Obamacare exchanges are failing to verify key enrollment information, according to a new report by the Government Accountability Office (GAO). This new report is the latest in a long line finding that controls on federal and state Obamacare exchanges are abysmal.

As part of its review, GAO tested application and enrollment controls on the federal exchange and two state exchanges (California and Kentucky). Ten fictitious applicants were created to test whether verification steps including validating an applicant’s Social Security number, verifying citizenship, and verifying household income were completed properly.

In order to test these controls, GAO’s test applications provided fraudulent documentation:

“For each of the 10 undercover applications where we obtained qualified health-plan coverage, the respective marketplace directed that our applicants submit supplementary documentation… we provided counterfeit follow-up documentation, such as fictitious Social Security cards with impossible Social Security numbers, for all 10 undercover applications.”

As the report notes, all ten applications remained enrolled on Obamacare even though fraudulent or insufficient documentation was provided:

“For all 10 of these undercover applications, we maintained subsidized coverage beyond the period during which applicants may file supporting documentation to resolve inconsistencies.”

As a result, each applicant received the Obamacare premium tax credit and cost-sharing reduction subsidies, without being properly verified. The ten applicants received a total of $2,300 in tax credits per month.

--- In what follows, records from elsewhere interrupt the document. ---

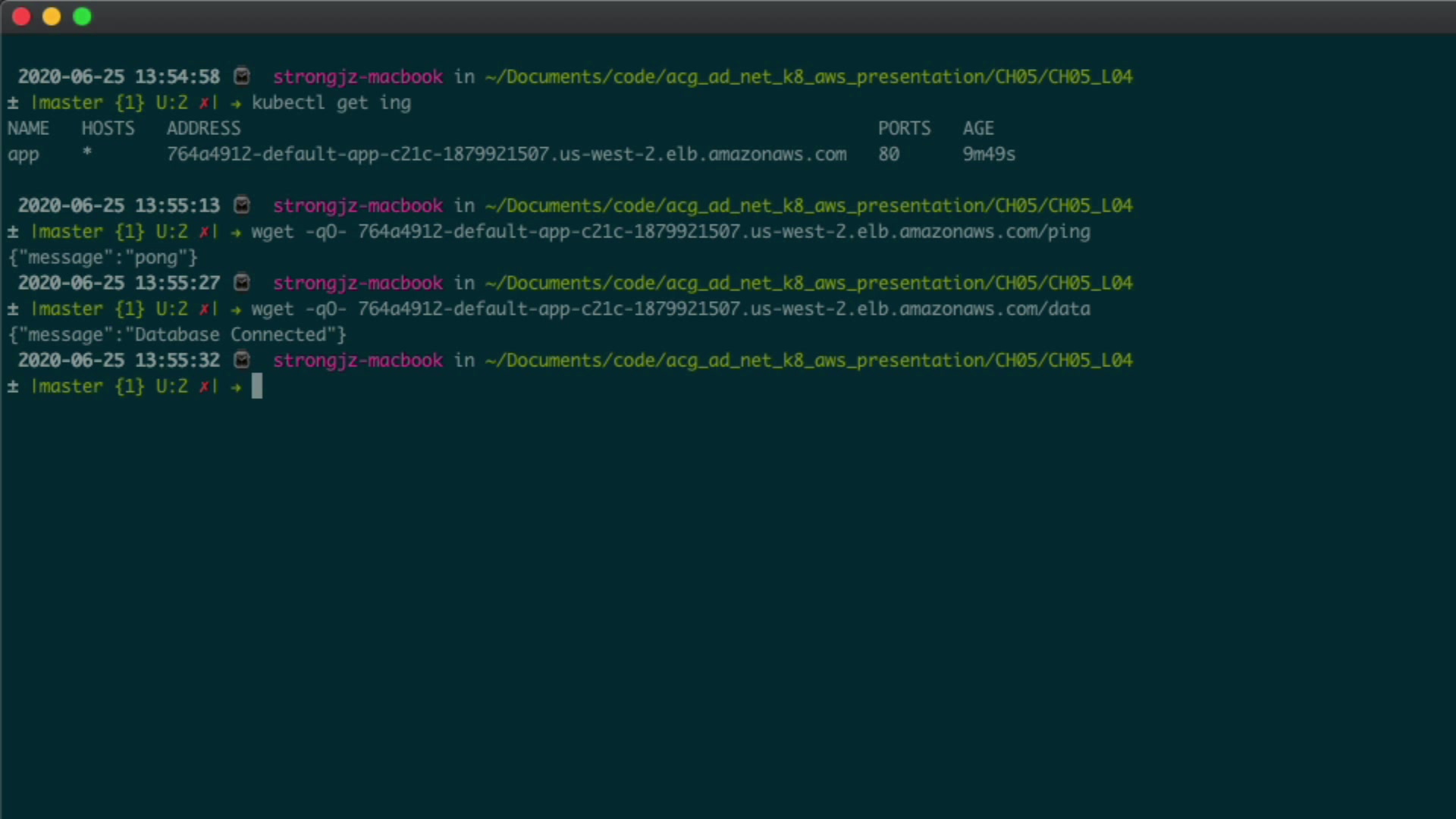Click the clock icon beside the 13:55:27 timestamp
This screenshot has height=819, width=1456.
242,283
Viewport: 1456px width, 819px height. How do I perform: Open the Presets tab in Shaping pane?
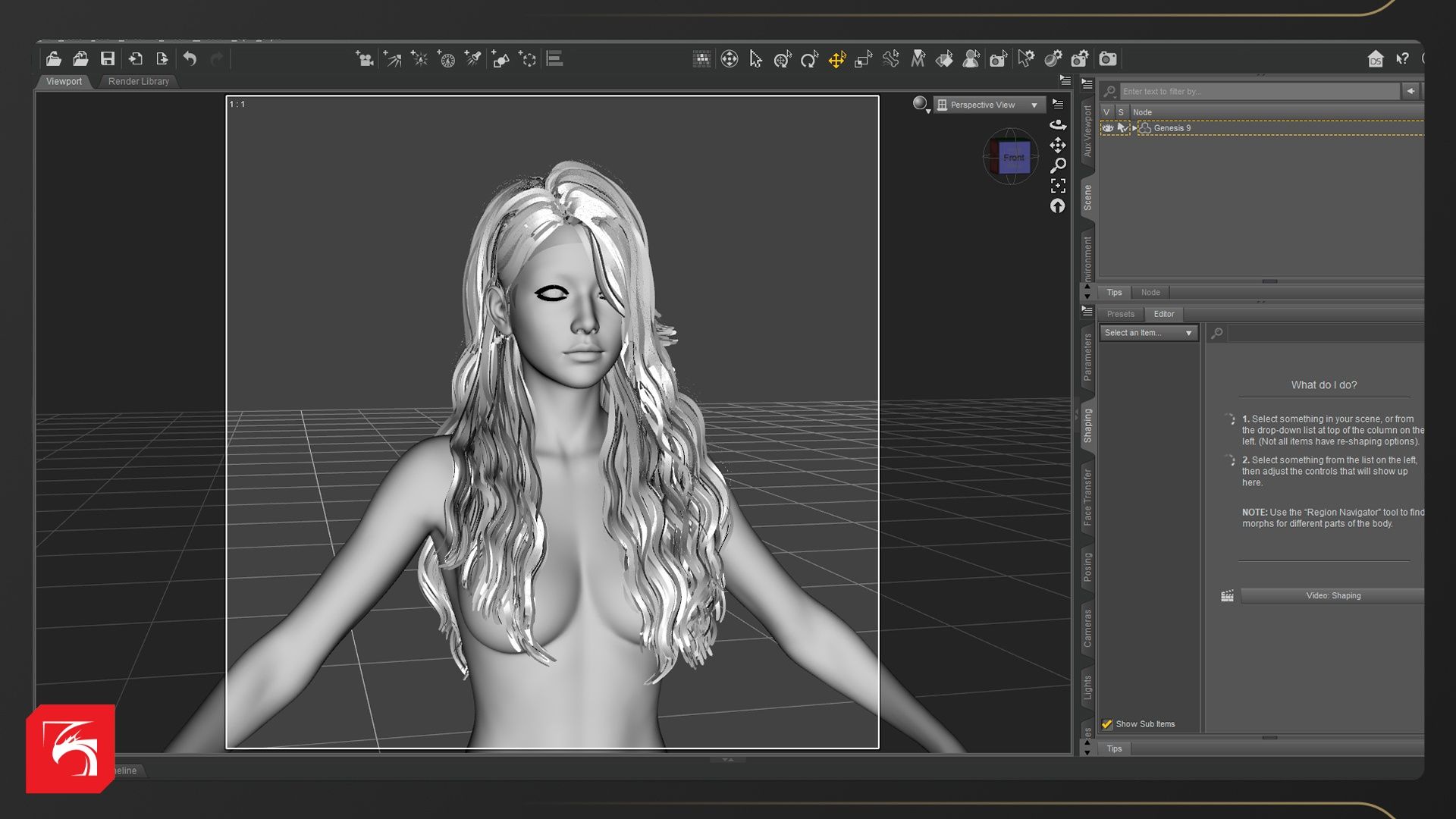(1120, 314)
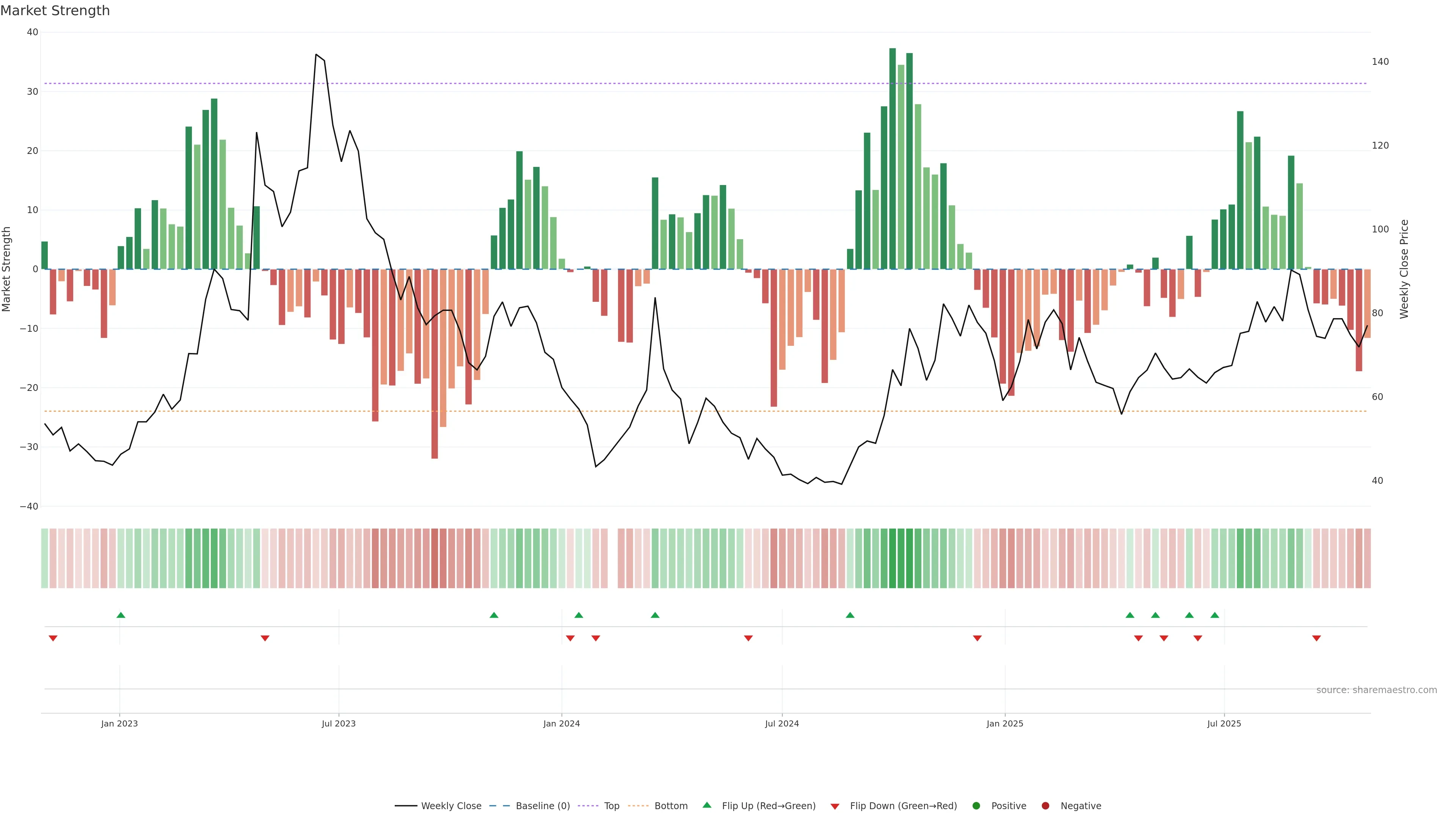Click the last red flip-down marker after Jul 2025

[x=1316, y=638]
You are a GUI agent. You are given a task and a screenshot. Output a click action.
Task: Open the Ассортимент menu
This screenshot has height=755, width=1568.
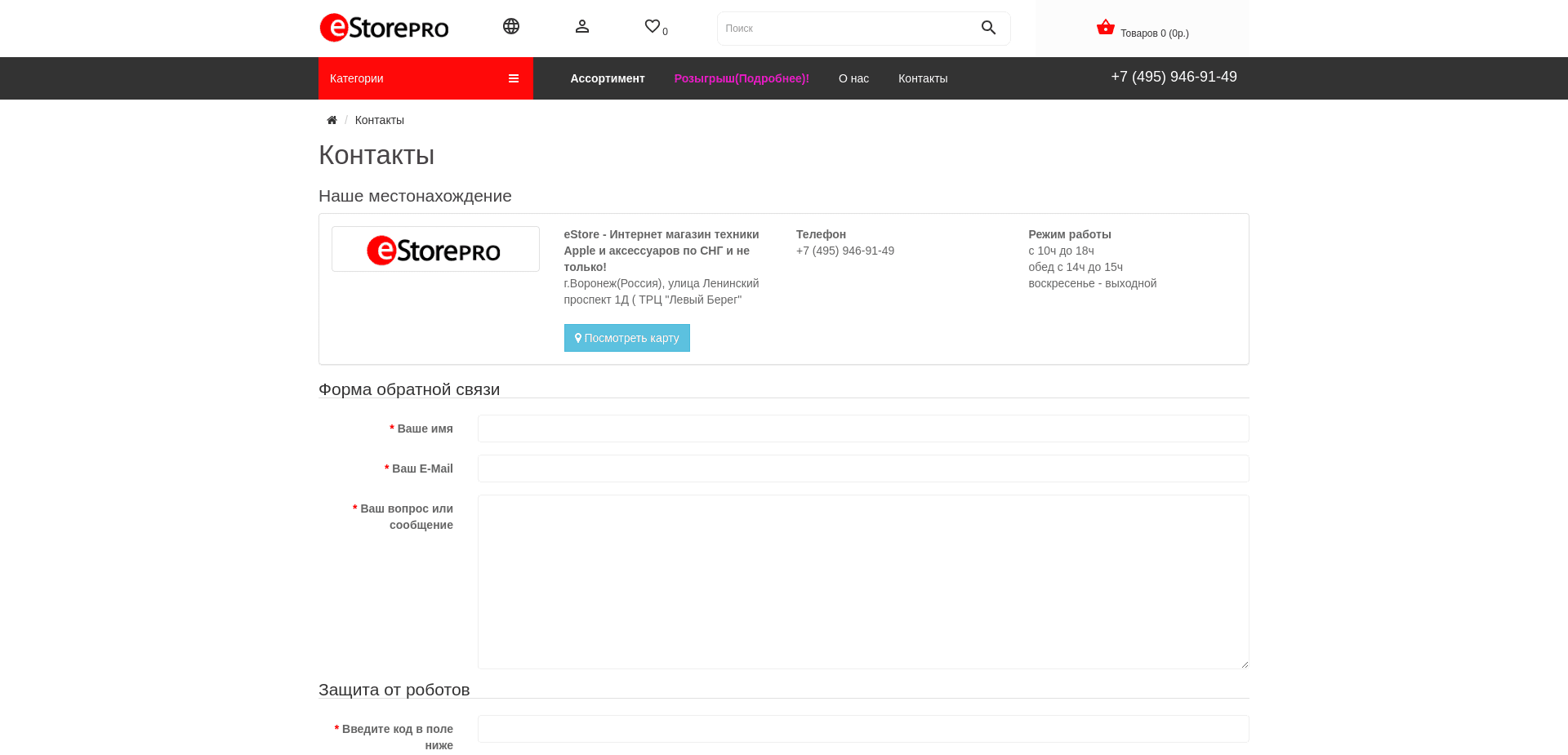(x=608, y=78)
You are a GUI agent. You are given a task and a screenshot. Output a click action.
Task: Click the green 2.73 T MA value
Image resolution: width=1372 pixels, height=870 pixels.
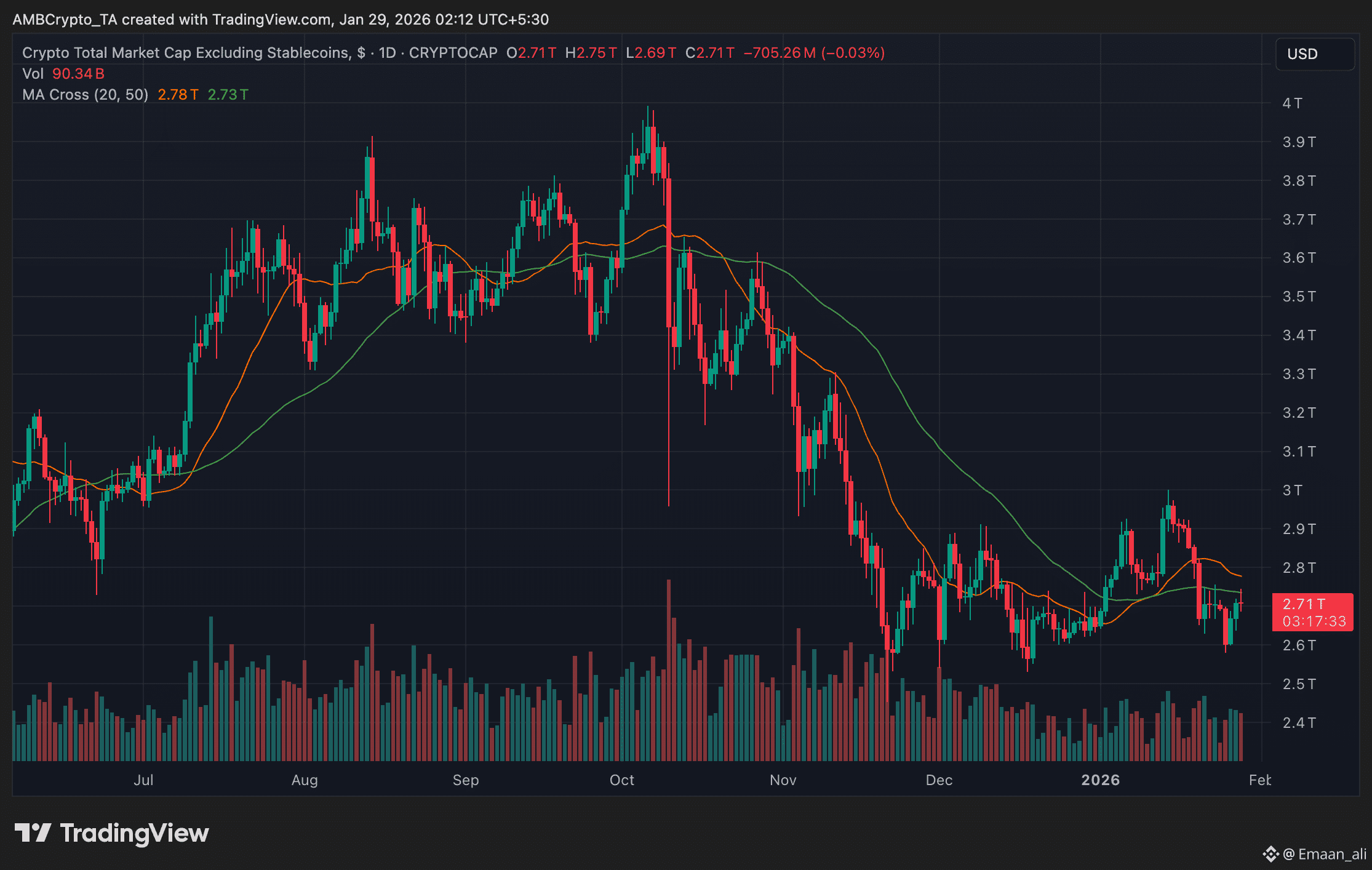coord(228,95)
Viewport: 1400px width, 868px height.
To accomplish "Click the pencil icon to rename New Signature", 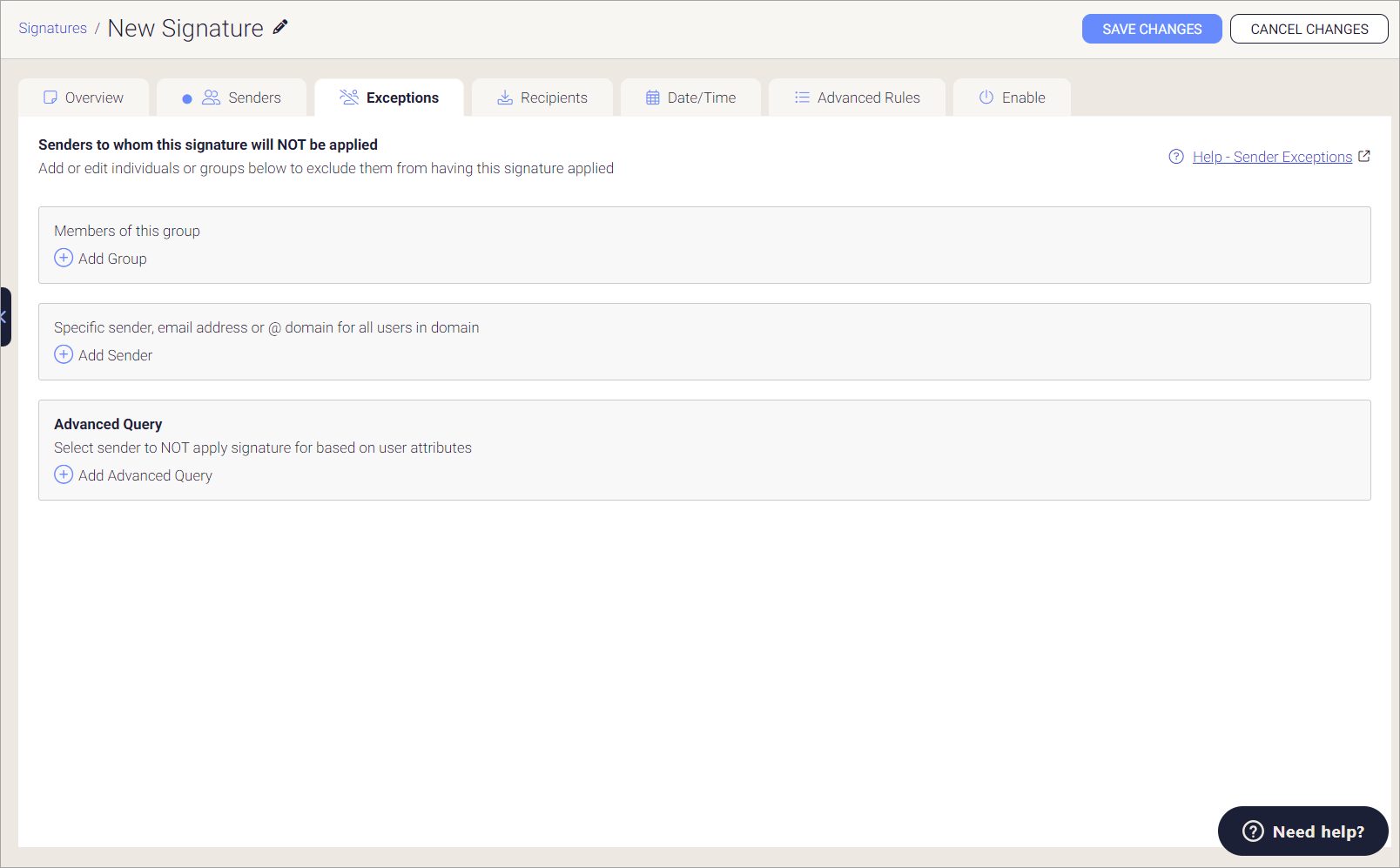I will click(x=279, y=27).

This is not the first time that watchdog groups have found Obamacare exchanges have failed to properly verify enrollment and eligibility. At least four other reports released this year have raised alarms about existing Obamacare controls:

  • An August 10, 2015 report by the Health and Human Services Office of the Inspector General (HHS OIG) found that the federal Healthcare.gov is failing to verify applicant’s Social Security numbers, citizenship, and household income in order to properly distribute tax credits.
  • A July 16, 2015 audit released by GAO found that 11 of 12 fictitious applicants received coverage for the entire 2014 coverage period despite many using fraudulent documents, and others providing no documentation at all. From these 11 test applicants alone, erroneously Healthcare.gov paid $30,000 in tax credits.
  • A June 16, 2015 report released by HHS OIG found that $2.8 billion worth of subsidies and payments had been made in 2014 without verification.
  • A May 11, 2015 report by the Treasury Inspector General for Tax Administration found that the IRS was failing to verify whether individuals had even bought health insurance before distributing tax credits.